The quay drummed with the sound of running boots as her companions caught up to her. The big watchman-he had introduced himself as Kleef Kenric-took a position at her side and began to issue orders, dispatching men to murky corners and dim alcoves to watch for any sign of Shadovar. The sergeant of her father’s guard joined them on her other side, then gaped at the departing galleass in disbelief.

“The Wyvern left without you,” Carlton said, shaking his head. “I can’t believe the duke would do that!”

“Why not?” asked one of Kleef’s subordinates-a heavy-jawed brute who was half a head taller than most of his fellows, but still half a head shorter than his superior. “He’s a noble, ain’t he? There’s not a one of ’em that ain’t a coward-”

“That’s enough, Tanner,” interrupted Kleef. “Why aren’t you looking for Shadovar, like I ordered?”

Tanner eyed his superior with open resentment for a moment, and Arietta saw in his face a bitter hopelessness that was all too frequent in Marsember. It was the sour recognition that the local nobility would do nothing to protect the common people or see to their welfare, that the city’s rulers were little better than tyrants who used their power and wealth only for their own benefit.

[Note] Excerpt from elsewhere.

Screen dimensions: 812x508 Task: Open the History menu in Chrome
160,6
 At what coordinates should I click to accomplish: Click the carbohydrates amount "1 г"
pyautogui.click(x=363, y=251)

After a moment, Tanner finally seemed to find the courage to speak what was on his mind: “You haven’t given us what you promised for clearing the square, Topsword. I hope you’re not thinking of holding out-”

“Your gold is right here.” Kleef pulled out a purse and jingled it in his palm. “I’ll divide it after we’re finished with the Shadovar.”

Tanner looked as though he would object for a moment, then his eye dropped to the agate on the crossguard of Kleef’s sword. He seemed transfixed for a moment, then finally nodded.

“Fair enough. You’ve always been a man of your word.” A cynical grin crossed his face, and he added, “Otherwise, you’d be a blade-master by now.”

He turned to leave, and Arietta scowled at the purse in Kleef’s hand. “You must bribe your men for every task? With gold?”

Kleef looked embarrassed. “Never have before,” he said, tucking the purse back beneath his breastplate. “But these are strange times.”

“Strange indeed,” Arietta said. She abhorred the corruption of the Watch-but who was she to judge, when her own father was abandoning Marsember with a quarter of the city’s wealth stowed below his decks. “I’m sure they have earned every coin.”

As she spoke, a sudden outcry echoed across the water from the direction of the Wave Wyvern. Arietta looked up the canal to find the tall, bright-eyed silhouette of the Shadovar leader looming over her father, menacing him with a dark blade. Her heart leaped into her throat, and she saw that the archers had disappeared from the rails.

“There are your Shadovar!” Carlton gasped. “How did they cross-”

“Walked through shadows,” Kleef explained. He stepped to the edge of the quay and peered over the edge. “Is there another boat?”

“Not one that can get us there in time,” Arietta said.

As she spoke, bodies and parts of bodies were already tumbling over the Wyvern’s deck rails. She nocked an arrow and drew the string back-only to have Kleef’s big hand grab her arm.

“Hold,” he said. “You might hit the grand duke.”

Arietta looked to him in surprise. “You would care?”

“About Farnig the Feckless?” Kleef snorted and shook his head. “But I have my duty. I must do what I can to protect him.”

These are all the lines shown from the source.